• [TASK MATERIAL]:
________________________________________
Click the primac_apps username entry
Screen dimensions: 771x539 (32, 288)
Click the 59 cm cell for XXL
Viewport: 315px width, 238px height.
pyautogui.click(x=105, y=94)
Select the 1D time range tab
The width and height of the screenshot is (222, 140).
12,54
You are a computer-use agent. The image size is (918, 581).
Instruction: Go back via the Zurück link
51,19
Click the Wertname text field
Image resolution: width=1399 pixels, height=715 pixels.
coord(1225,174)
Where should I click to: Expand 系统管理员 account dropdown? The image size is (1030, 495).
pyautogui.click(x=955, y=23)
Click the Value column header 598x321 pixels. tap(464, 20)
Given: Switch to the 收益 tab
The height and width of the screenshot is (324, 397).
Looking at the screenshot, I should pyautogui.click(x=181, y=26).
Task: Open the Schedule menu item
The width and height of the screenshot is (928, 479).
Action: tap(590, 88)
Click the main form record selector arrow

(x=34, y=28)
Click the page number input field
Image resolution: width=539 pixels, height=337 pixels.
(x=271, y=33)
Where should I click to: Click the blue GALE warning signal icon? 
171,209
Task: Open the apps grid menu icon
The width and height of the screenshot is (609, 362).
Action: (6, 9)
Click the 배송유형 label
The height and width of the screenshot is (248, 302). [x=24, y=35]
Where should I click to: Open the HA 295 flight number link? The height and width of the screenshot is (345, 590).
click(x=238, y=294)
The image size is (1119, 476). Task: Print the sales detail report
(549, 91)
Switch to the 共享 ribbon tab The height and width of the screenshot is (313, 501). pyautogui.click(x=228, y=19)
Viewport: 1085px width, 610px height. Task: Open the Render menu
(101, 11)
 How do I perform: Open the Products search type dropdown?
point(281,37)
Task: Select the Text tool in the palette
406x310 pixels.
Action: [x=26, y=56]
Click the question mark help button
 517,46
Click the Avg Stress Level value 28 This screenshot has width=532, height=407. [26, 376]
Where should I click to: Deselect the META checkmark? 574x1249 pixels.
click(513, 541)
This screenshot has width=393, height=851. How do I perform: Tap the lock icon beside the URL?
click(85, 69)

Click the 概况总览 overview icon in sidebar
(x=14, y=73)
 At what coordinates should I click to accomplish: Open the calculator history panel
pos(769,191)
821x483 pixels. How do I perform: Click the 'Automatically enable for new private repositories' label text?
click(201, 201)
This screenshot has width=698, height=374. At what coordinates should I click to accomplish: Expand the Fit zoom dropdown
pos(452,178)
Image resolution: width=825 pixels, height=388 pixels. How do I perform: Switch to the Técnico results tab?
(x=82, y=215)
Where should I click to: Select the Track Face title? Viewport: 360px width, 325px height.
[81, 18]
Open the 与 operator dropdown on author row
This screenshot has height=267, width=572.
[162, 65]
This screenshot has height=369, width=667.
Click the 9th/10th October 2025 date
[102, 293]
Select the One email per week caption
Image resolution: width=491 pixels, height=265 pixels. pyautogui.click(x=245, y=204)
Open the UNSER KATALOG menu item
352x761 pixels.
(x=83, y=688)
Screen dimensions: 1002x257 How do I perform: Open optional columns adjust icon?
________________________________________
• [WORK REQUIRED]:
A verbatim copy of every entry is needed.

• [EXERCISE SOLUTION]:
Click the primac_apps username entry
Screen dimensions: 771x539 (32, 288)
Click the 59 cm cell for XXL
Viewport: 315px width, 238px height.
pyautogui.click(x=105, y=94)
Select the 1D time range tab
The width and height of the screenshot is (222, 140).
12,54
You are a computer-use agent. The image size is (918, 581).
Instruction: Go back via the Zurück link
51,19
Click the Wertname text field
Image resolution: width=1399 pixels, height=715 pixels.
coord(1225,174)
Where should I click to: Expand 系统管理员 account dropdown? The image size is (1030, 495).
pyautogui.click(x=955, y=23)
Click the Value column header 598x321 pixels. tap(464, 20)
Given: Switch to the 收益 tab
The height and width of the screenshot is (324, 397).
Looking at the screenshot, I should pyautogui.click(x=181, y=26).
Task: Open the Schedule menu item
The width and height of the screenshot is (928, 479).
Action: tap(590, 88)
Click the main form record selector arrow

(x=34, y=28)
Click the page number input field
Image resolution: width=539 pixels, height=337 pixels.
(x=271, y=33)
Where should I click to: Click the blue GALE warning signal icon? 
171,209
Task: Open the apps grid menu icon
The width and height of the screenshot is (609, 362).
Action: (6, 9)
Click the 배송유형 label
The height and width of the screenshot is (248, 302). [x=24, y=35]
Where should I click to: Open the HA 295 flight number link? The height and width of the screenshot is (345, 590).
click(x=238, y=294)
The image size is (1119, 476). Task: Print the sales detail report
(549, 91)
Switch to the 共享 ribbon tab The height and width of the screenshot is (313, 501). pyautogui.click(x=228, y=19)
Viewport: 1085px width, 610px height. Task: Open the Render menu
(101, 11)
 How do I perform: Open the Products search type dropdown?
point(281,37)
Task: Select the Text tool in the palette
406x310 pixels.
Action: [x=26, y=56]
Click the question mark help button
 517,46
Click the Avg Stress Level value 28 This screenshot has width=532, height=407. [26, 376]
Where should I click to: Deselect the META checkmark? 574x1249 pixels.
click(513, 541)
This screenshot has width=393, height=851. How do I perform: Tap the lock icon beside the URL?
click(85, 69)

Click the 概况总览 overview icon in sidebar
(x=14, y=73)
 At what coordinates should I click to accomplish: Open the calculator history panel
pos(769,191)
821x483 pixels. How do I perform: Click the 'Automatically enable for new private repositories' label text?
click(201, 201)
This screenshot has width=698, height=374. At what coordinates should I click to accomplish: Expand the Fit zoom dropdown
pos(452,178)
Image resolution: width=825 pixels, height=388 pixels. How do I perform: Switch to the Técnico results tab?
(x=82, y=215)
Where should I click to: Select the Track Face title? Viewport: 360px width, 325px height.
[81, 18]
Open the 与 operator dropdown on author row
This screenshot has height=267, width=572.
[162, 65]
This screenshot has height=369, width=667.
Click the 9th/10th October 2025 date
[102, 293]
Select the One email per week caption
Image resolution: width=491 pixels, height=265 pixels. pyautogui.click(x=245, y=204)
Open the UNSER KATALOG menu item
352x761 pixels.
(x=83, y=688)
Screen dimensions: 1002x257 How do I perform: Open optional columns adjust icon?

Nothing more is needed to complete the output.